Kyiv, Ukraine – A year after her death, hundreds gathered in front of Ukraine’s presidential administration in Kyiv, the capital, to remember murdered activist Kateryna Handziuk.
Carrying signs reading “Who ordered the murder of Katya?”, they were also there to demand justice.
Handziuk, a 33-year-old anti-corruption activist from the southern city of Kherson, died on November 4, 2018, from burns sustained in an acid attack.
Those who allegedly ordered and organised the plot against Handziuk remain free.
The mood at the Kyiv protest was sombre as Handziuk’s father, Viktor Handziuk, addressed the crowd.
“It’s been a very difficult year,” he said, with photos of his late daughter and information about her case projected on a screen behind him.
“A year of unspeakable pain. A year of sorrow. A year of loneliness. It’s been a year of various promises, loud statements.”
Once we put all of the perpetrators in her case behind bars we'll wake up in a different country where activists and journalists can speak freely without fear.
Ukraine’s authorities, including new president Volodymyr Zelenskyy, have promised justice.
But activists across Ukraine continue to report impunity.
Protests also took place in dozens of other cities across Ukraine on Monday, including Handziuk’s hometown Kherson near the Black Sea, where she was attacked.
During her whistle-blower career, she exposed everything from local police corruption to illegal logging operations.
On the morning of July 31 last year, attackers poured a litre of sulphuric acid over her as she climbed into her car.
The attackers fled, leaving her with severe burns over almost half of her body and blinding her in one eye.
She underwent almost a dozen operations but died in a Kyiv hospital bed three months later.
“Everyone knows she was killed because she was an avid anti-corruption activist,” Vasyl Arbuzov, a campaigner with the Who ordered the murder of Kateryna Handziuk? group, told Al Jazeera.
Ukraine’s National Police initially filed the case as an act of hooliganism.
But after public pressure from activists, the charges were upgraded to an assassination attempt, then to premeditated murder when Handziuk died.
Frustration grew as the police perceived as being too slow in arresting anyone.
The first person they arrested in August 2018 was not involved in the crime, police later discovered.
Activists, including Handziuk herself before her death, have long believed they knew who was responsible for the crime.
In her last interview, Handziuk claimed that Vladyslav Manger, a powerful regional official in Kherson, had ordered the attack in retribution for her investigations into his alleged criminal ties.
“Manger has a criminal circle, who could carry out such a crime,” Handziuk said at the time.
Manger denies any involvement in the attack.
The five men who carried out the assault, all former fighters in a far-right battalion, have been convicted and sentenced to prison terms from three to six-and-a-half years.
The leader of the group, Serhiy Torbin, allegedly received money from whoever ordered the attack.
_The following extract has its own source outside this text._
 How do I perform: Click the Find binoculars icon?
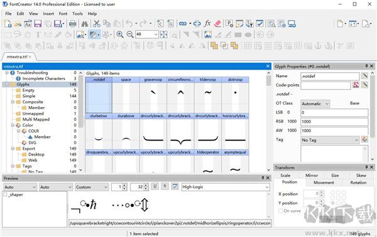pos(85,23)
The other four men involved were paid between $300 and $500.
Manger and other accused local Kherson officials remain under investigation by Ukrainian authorities.
In response to a request for comment, a representative from the Security Service of Ukraine (SBU) referred Al Jazeera to a briefing given on Sunday, where officials stated that they will have “new substantial results” about the case in due course.
The SBU also says it continues to focus on the alleged funder of the attacks, Oleksiy Levin, who fled Ukraine in August 2018 and who the SBU claims is “a key figure, who ties together those responsible for the attacks”, including Manger.
Rights groups note that, since 2014, there have been dozens of attacks on activists with impunity.
“Handziuk’s case is very emblematic,” Maria Guryeva, a spokesperson for Amnesty International Ukraine, told Al Jazeera. “But if we don’t see any progress in this case, how can we expect others will investigated? The absence of results means the system isn’t changing.”
Other activists in Ukraine have also allegedly been killed for their work.
Mykola Bychko, a 23-year-old environmental activist, died in June 2018 in what human rights activist claim was a premeditated murder.
Journalist Vadym Komarov died in June this year after an assault six weeks before, an assault that took place a day after he revealed that he planned to publish an article on local corruption.
The deaths of both men remain unsolved.
Zelenskyy, who has been president of Ukraine for six months, wrote on Facebook this week that all those who ordered the attack “will be found and punished. I promise.”
Activists in Ukraine are hopeful, but not optimistic.
“Unfortunately, we haven’t seen any measured change in attacks on activists,” said Amnesty’s Guryeva. “We don’t see any effective investigations.”
Ukraine’s new authorities need to prioritise anti-activist violence, Matthew Schaaf from the NGO Freedom House told Al Jazeera.
“There are already dozens of cases of attacks and threats, most without consequences,” Schaaf said.
Tackling impunity “should be demonstrated by steps to prevent the violence, and a swift response when an attack occurs.”
Activists like Vasyl Arbuzov are waiting for that day.
“We believe that once we put all of the perpetrators in her case behind bars,” he said, “we’ll wake up in a different country where activists and journalists can speak freely without fear.”